The input:
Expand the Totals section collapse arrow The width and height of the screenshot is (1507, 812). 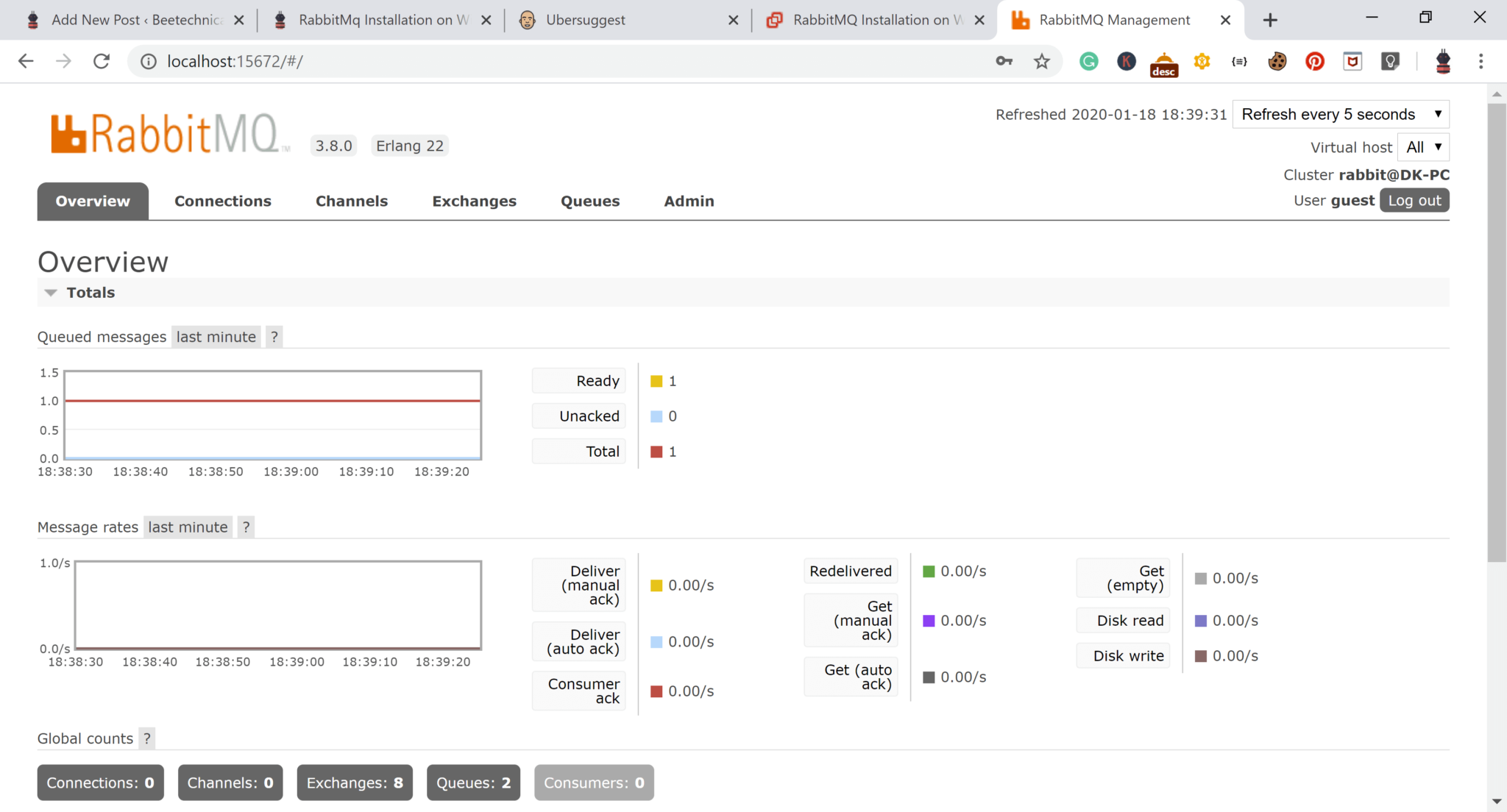coord(51,293)
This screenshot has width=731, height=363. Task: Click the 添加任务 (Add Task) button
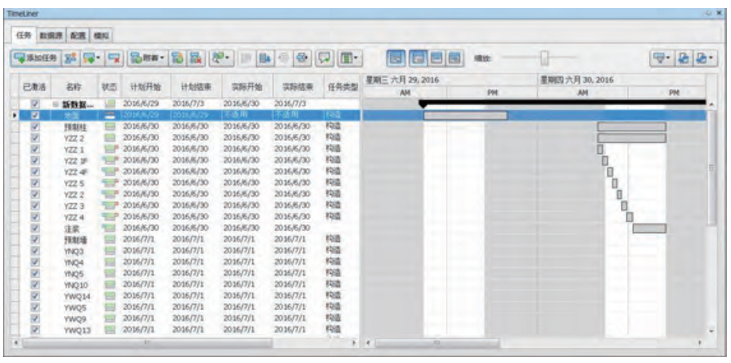point(35,59)
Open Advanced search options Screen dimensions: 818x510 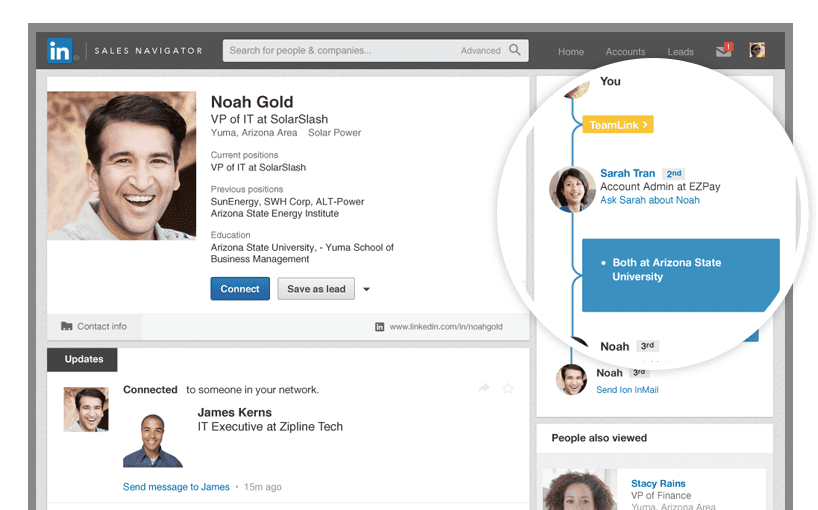pos(480,51)
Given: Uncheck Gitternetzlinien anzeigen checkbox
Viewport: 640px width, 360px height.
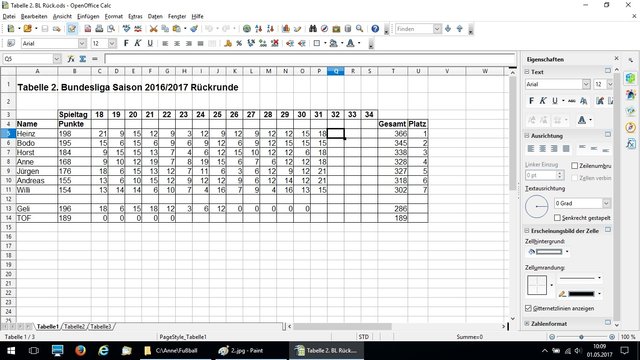Looking at the screenshot, I should [x=528, y=308].
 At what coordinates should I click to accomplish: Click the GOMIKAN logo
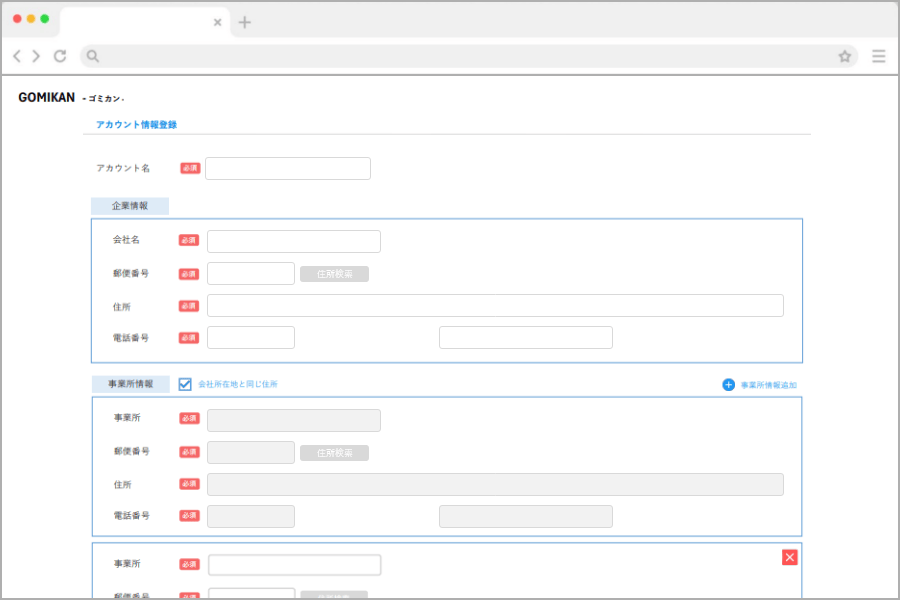pyautogui.click(x=47, y=98)
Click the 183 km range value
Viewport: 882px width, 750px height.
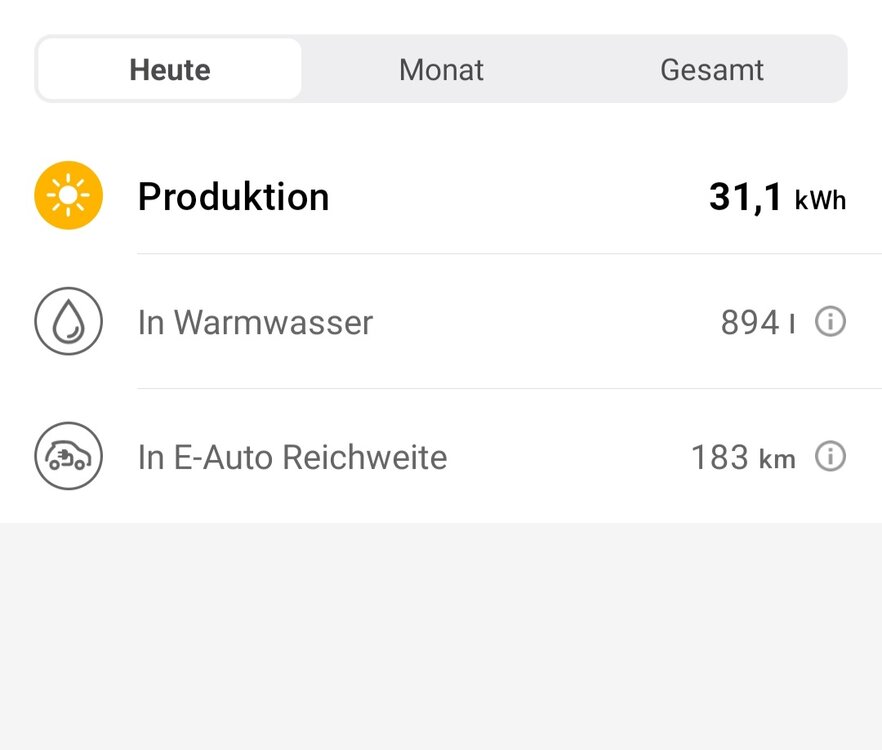tap(743, 457)
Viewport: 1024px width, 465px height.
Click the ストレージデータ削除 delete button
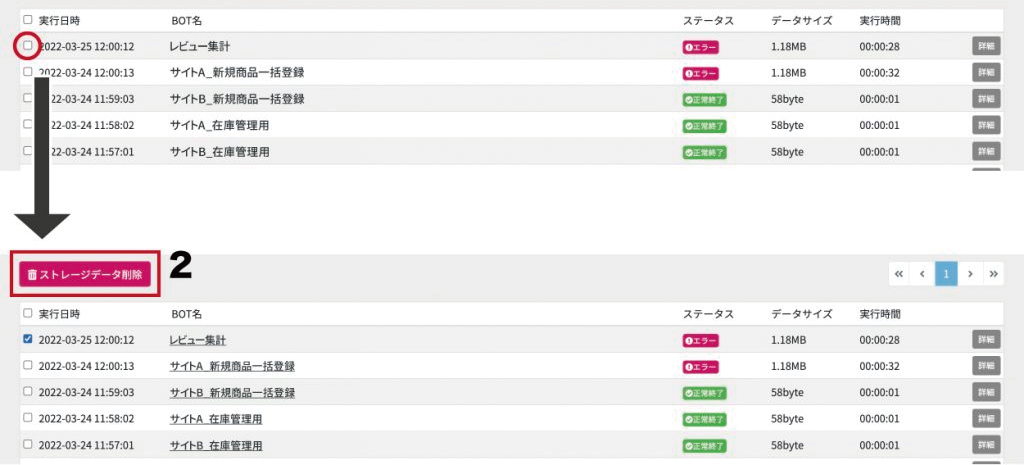(85, 275)
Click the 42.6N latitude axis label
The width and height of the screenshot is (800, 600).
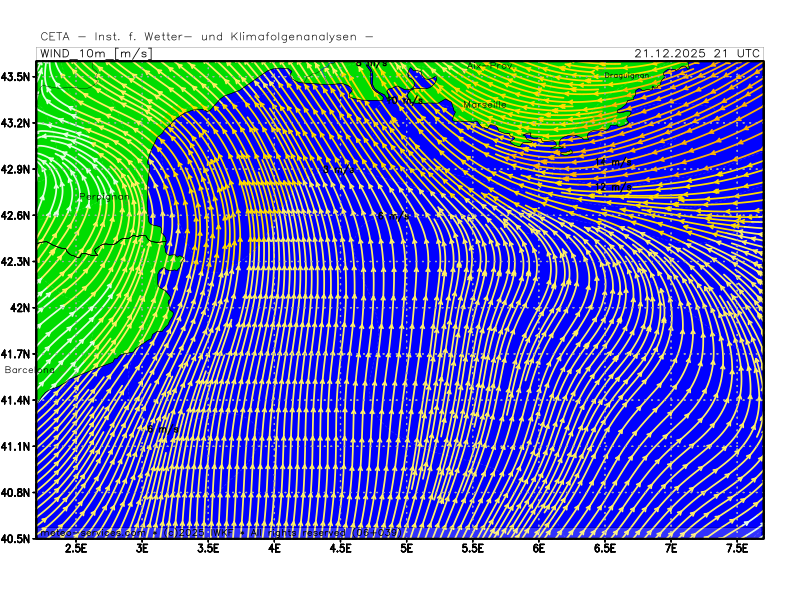click(19, 215)
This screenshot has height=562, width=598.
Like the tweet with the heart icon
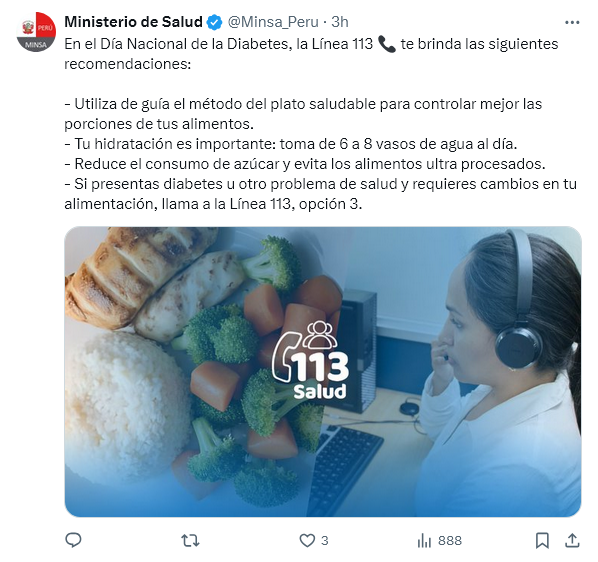[307, 540]
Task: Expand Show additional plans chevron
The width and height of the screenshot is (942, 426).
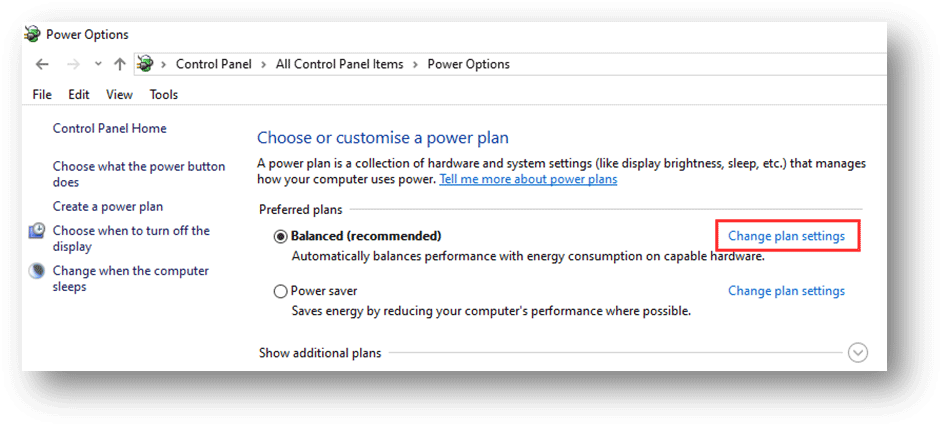Action: pos(857,353)

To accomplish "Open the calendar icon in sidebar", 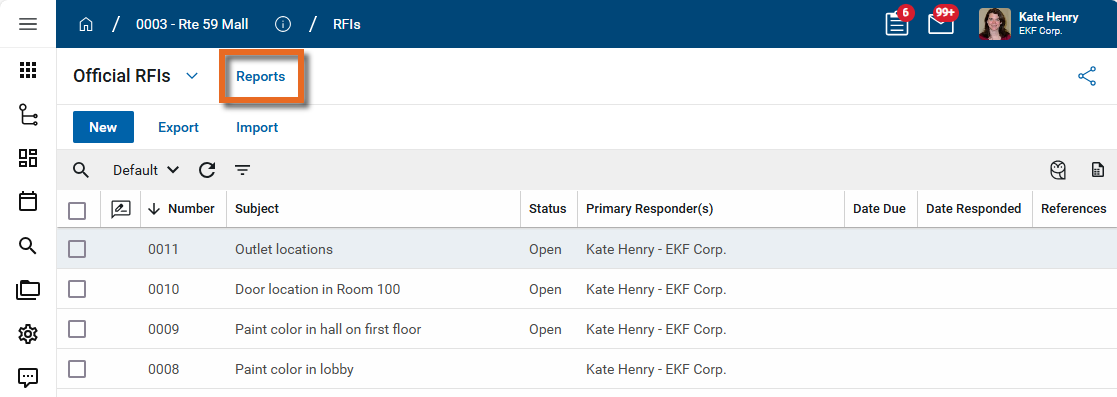I will (28, 202).
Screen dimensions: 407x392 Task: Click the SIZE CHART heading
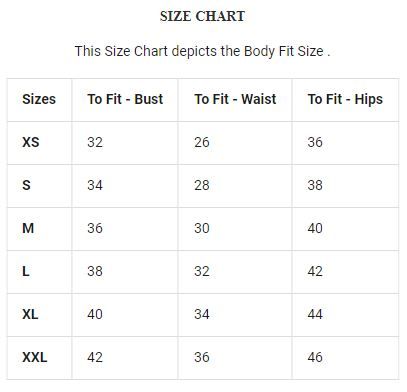click(202, 16)
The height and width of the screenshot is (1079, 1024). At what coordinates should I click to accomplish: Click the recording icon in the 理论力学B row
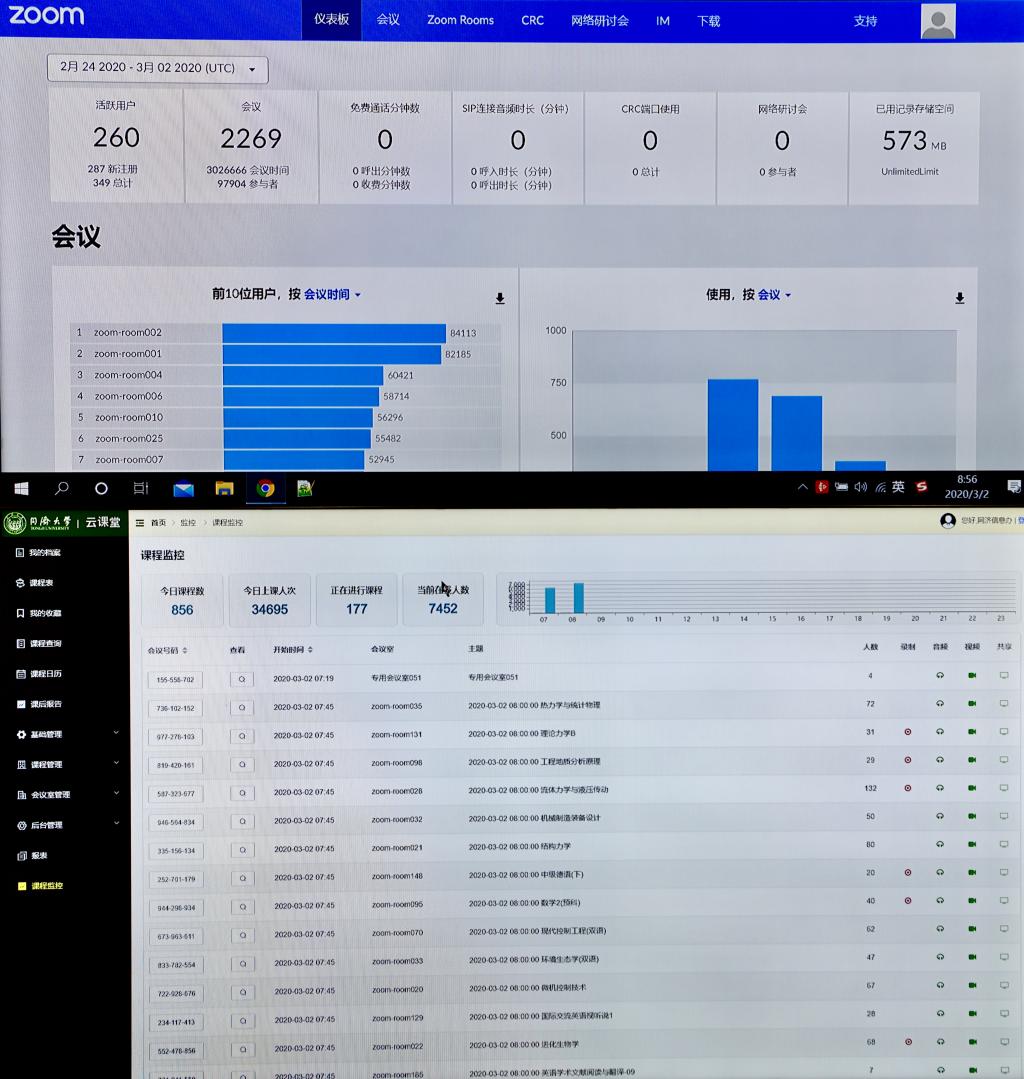(907, 732)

Short problem: Filter the entries above down to the lines that contain the word "what", copying each such line in full. Match case exactly.

Exercise answer:
 At what coordinates should I click to accomplish: Click the GOMIKAN logo
The height and width of the screenshot is (1079, 1024). At what coordinates should I click to accomplish: Click the recording icon in the 理论力学B row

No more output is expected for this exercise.